How to remove insignificant whitespace in lxml.html?

3.1k views Asked by At

I'm rather surprised that lxml.html leaves insignificant whitespace when parsing HTML by default. I'm also surprised that I can't find any obvious way to make it not do that.

Python 2.7.3 (default, Apr 10 2013, 06:20:15) 
[GCC 4.6.3] on linux2
Type "help", "copyright", "credits" or "license" for more information.
>>> import lxml.etree
>>> parser = lxml.etree.HTMLParser(remove_blank_text=True)
>>> html = lxml.etree.HTML("<p>      Hello     World     </p>", parser=parser)
>>> print lxml.etree.tostring(html)
<html><body><p>      Hello     World     </p></body></html>

I expect the result would be something like:

>>> print lxml.etree.tostring(html)
<html><body><p>Hello World</p></body></html>

BeautifulSoup4 does the same thing with the html5lib parser:

>>> from bs4 import BeautifulSoup
>>> soup = BeautifulSoup("<p>      Hello     World     </p>", "html5lib")
>>> soup.p
<p>      Hello     World     </p>

After doing some research, I found that the HTML5 parsing specification does not specify to remove consecutive whitespace; that is done at render time instead. So I understand that's it technically not the responsibility of any of these libraries to perform the same behavior, but it seems useful enough that I'm surprised none of them have it anyway.

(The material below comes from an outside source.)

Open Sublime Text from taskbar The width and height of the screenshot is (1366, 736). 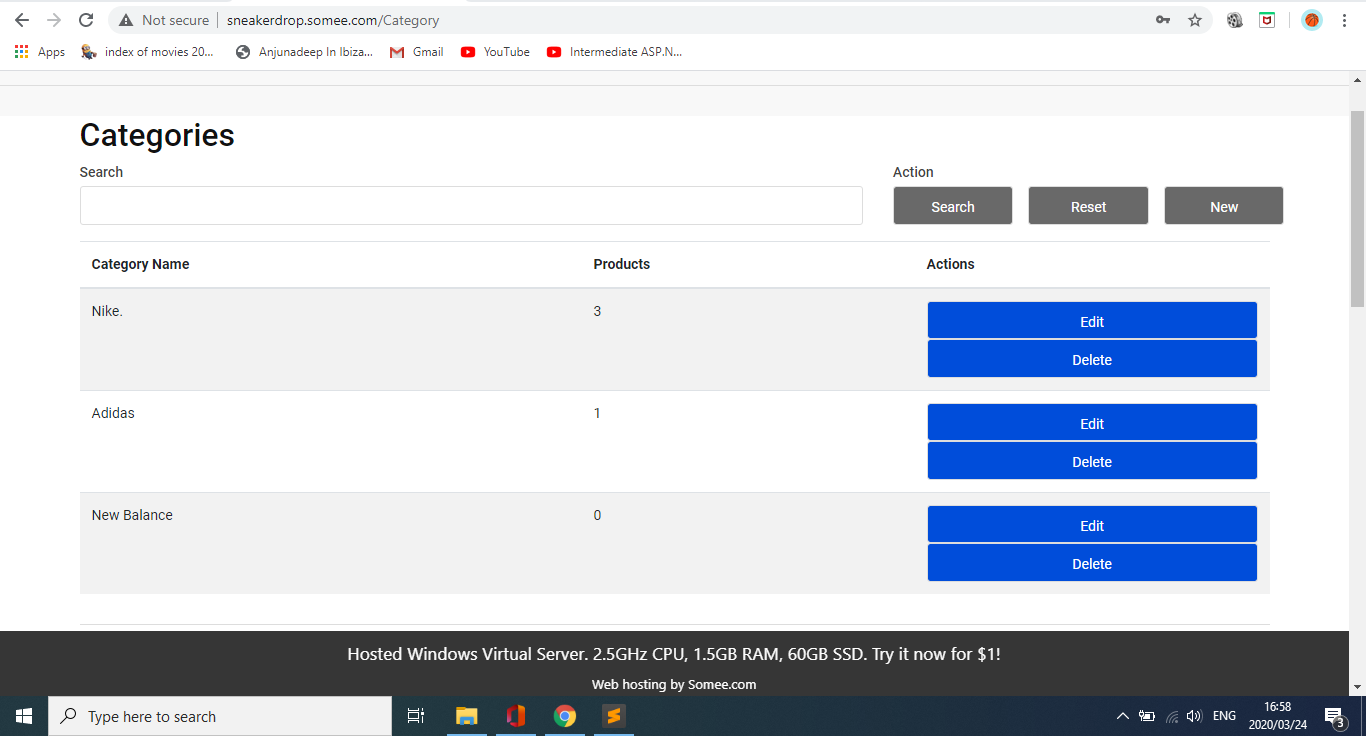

Can somebody prove me wrong?

Edit:

I know how to remove whitespace using a regex — that was not my question. (I also know how to search SO for questions about regex.)

My question has to do with the insignificant whitespace, where significance is defined by the standards for rendering HTML. I doubt that a 1-liner regex can correctly implement this standard. And let's not even delve into the regex vs CFG debate again, please?

RegEx match open tags except XHTML self-contained tags

Edit 2:

In case it's not clear from the context, I am interested in HTML, not XHTML/XML. Whitespace does have some non-trivial rules of significance in HTML, however those rules are implemented in the renderer, not the parser. I understand that, as evidenced in my initial post. My question is whether anybody has implemented the white space logic of an HTML renderer in a library that operates at the DOM level rather than at the rendering level?

2

There are 2 answers

4
Ivan Chaer On BEST ANSWER

I came across this library.

Can be installed with pip:

pip install htmlmin

It's used like:

from htmlmin import minify
html=u"<html><body><p>      Hello     World     </p></body></html>"
minified_html = minify(html)
print minified_html

Which returns:

<html><body><p> Hello World </p></body></html>

I thought it would do what you were looking for, but as you see, some irrelevant spaces were kept.

0
Wjars On

Ok. You would like to detect some whitespaces, and get away those in excess.

You can do it with a reg-exp.

from re import sub
sub(r"(\s)+",' ',yourstring)

it'll replace all adjacent whitespaces (when more than one) by one and only one of them

'<p> Hello World </p>'

was my result with this.

I suppose it's close enough to your expectations, and a lone whitespace is always better for readability than none.

With a bit longer regular expression, you should manage to get away whitespaces adjacent to HTML tags.